From Global Energy Monitor

Moorburg Power Station in Hamburg, Germany is a 1680 MW coal plant operated by Vattenfall Europe.


In April 2008 the Power in Europe energy industry newsletter foreshadowed that the project might be blocked as a part of a power sharing agreement between the conservative Christian Democratic Union and the Green Party following the mid-February Hamburg elections. The Greens opposed the project proceeding, which would emit more than 8 million tonnes of Co2 a year. Vattenfall aim to have the project completed by 2012.[1]

Despite opposition, the project has proceeded, though there have been delays due to defective steel. Completion of the first unit was expected in 2014.[2]

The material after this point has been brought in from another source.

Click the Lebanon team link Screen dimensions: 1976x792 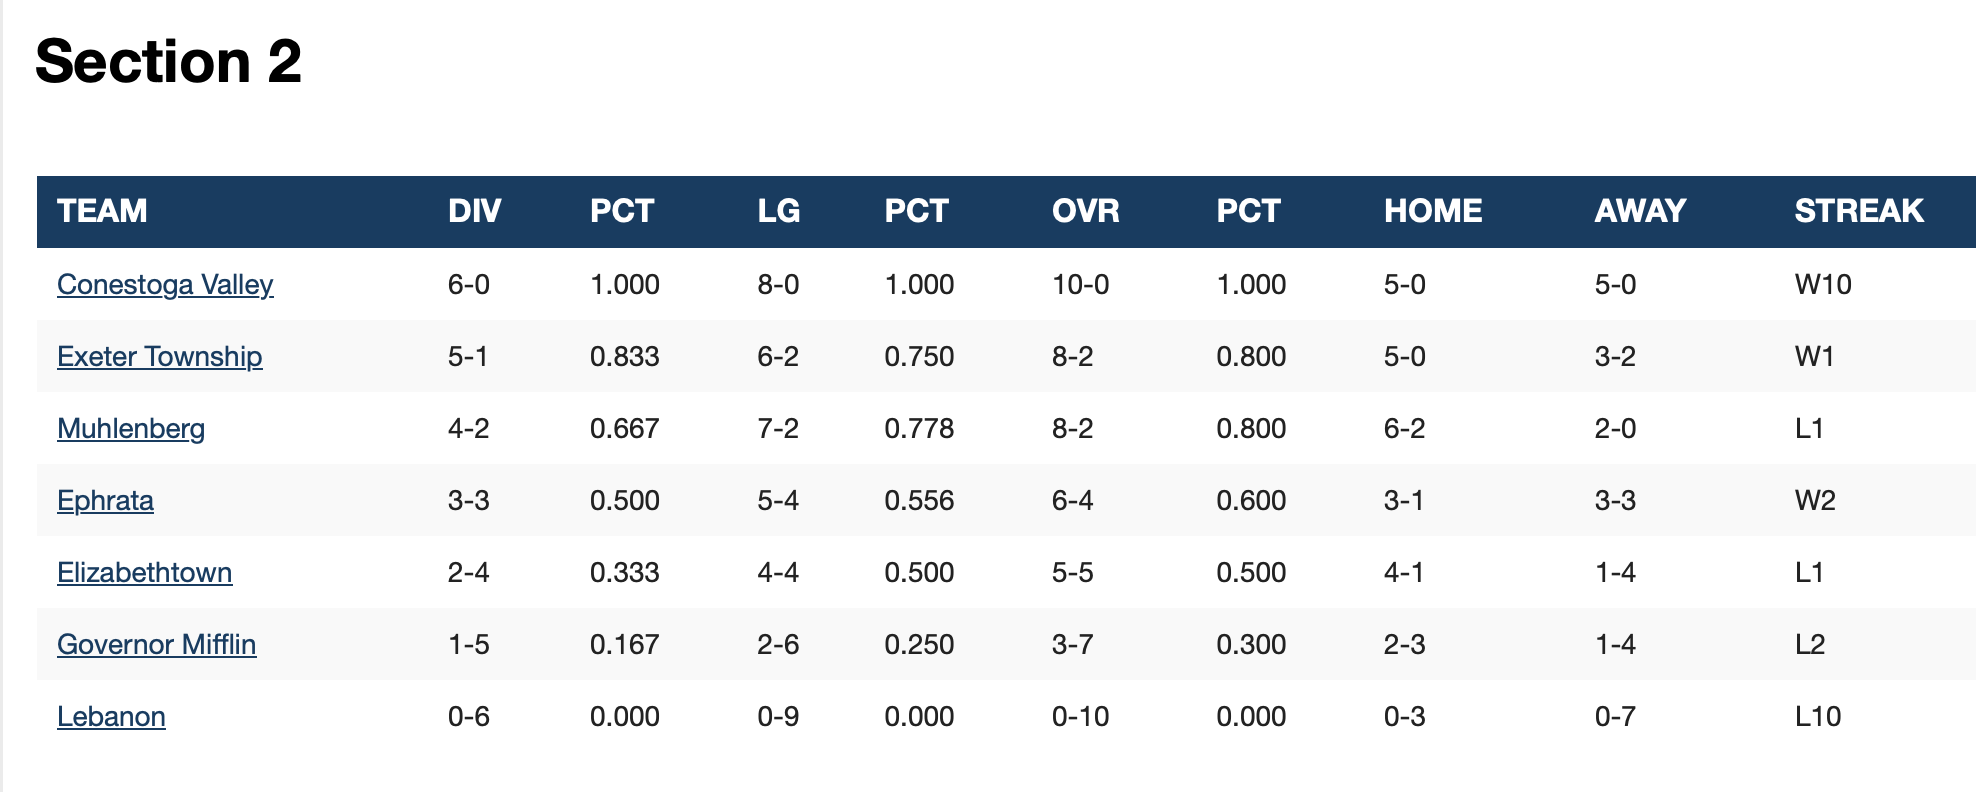(111, 717)
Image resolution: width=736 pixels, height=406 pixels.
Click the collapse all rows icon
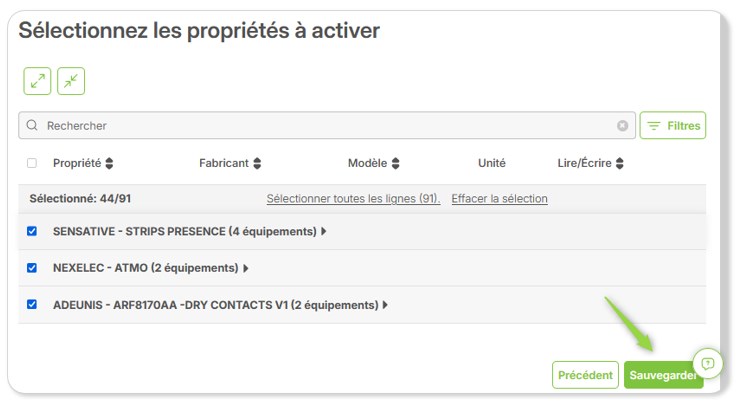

The second 830 MW unit at the plant went online in March 2015.[3]

In September 2016 Vattenfall said it aims to sell its new coal-fired plant in Moorburg, Germany, some time in the next five years.[4]

Having written down the value of the Moorburg plant by US$1 billion in July 2020,[5] Vattenfall announced in September 2020 its intention to shut down the plant in part or in full as early as mid-2021 if its bid to secure decommissioning costs in Germany’s first hard coal closure auction is successful. Germany's Federal Network Agency will announce in December 2020 which bid has won the auction.[6] Already in 2015 a report by Carbon Tracker illustrated that Moorburg’s capital costs of over EUR 3 billion were unlikely to ever be recovered. The plant has subsequently been hampered by court rulings that prevent it from connecting to Hamburg’s district heating system, and from using water from the River Elbe for cooling – forcing the company to construct expensive cooling towers which it has to operate at all times.[7]